Despite that, he says he does not want to go to back to his country at present. “There is a strain on the transport network, the housing network,” he says, adding that those he has spoken to in Nepal tell him that “if you can do something, do it from there. Only travel if it is absolutely necessary because only doctors and medics are required at the moment.”
Anand says he has been doing exactly that: as a travel agent he has a privileged relationship with airlines and has been facilitating travel for those who want to go to Nepal to help.
After a call from a member of the local Gurkha community, asking him if he could help a group of 10 doctors reach Kathmandu, he managed to get them on a flight the following day.
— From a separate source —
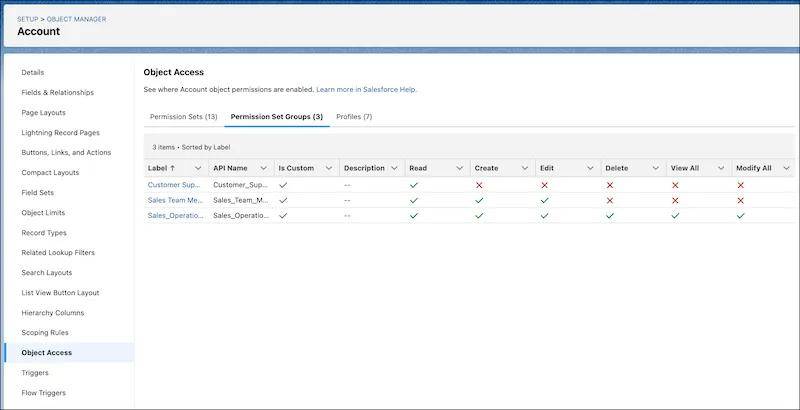Go to Flow Triggers in the sidebar
This screenshot has width=800, height=410.
coord(43,393)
He says others will follow in the coming days.
He is also involved with several charities and fundraising initiatives, trying to make sure that the “doctors and engineers can go” to Nepal to help the “very poor” country and its people recover and rebuild.
But he also makes a dire prediction: “we expect the death toll to rise” saying that rescue efforts will take some time to reach the more remote villages.
Sarun Gurung, soldier, originally from Kathmandu, Nepal
Sarun (on the right in the photo above) came to the United Kingdom to serve with the British Army’s Gurkha Brigades 15 years ago, but still has family in his home country: “my parents, my brother are still in Nepal, in Kathmandu, I go there very often.”
When he heard the news, he immediately tried to reach them over the phone, but faced an agonizing delay.
“I couldn’t [reach them] in the first day, I tried so many times … After a day, eventually, I spoke to them and they are fine,” he said.
Although they escaped unharmed, Sarun says his family’s plight is far from over. Like many others, “they are frightened and they are still living outside the house,” fearing another aftershock will cause the building to collapse on top of them, “they have not entered the house at all” since the earthquake.
Sarun says his heart is still in Nepal, even if it is very unlikely that he will travel to his home country anytime soon.
“I would love to [go] but I don’t think that is going to happen,” he says, explaining “some of my friends are flying with some doctors, and they are going to Nepal to help,” but he is not among those chosen for the mission.
Stuck in the United Kingdom, he says he will do whatever he can to help his country, raising funds to send “money and things like equipment, blankets and clothes” to Nepal.
He says he hopes to go back one day and he is sure he will be able to help.
But he predicts a tough road ahead for his homeland: “what happened in Nepal will take at least a good few years” to recover from.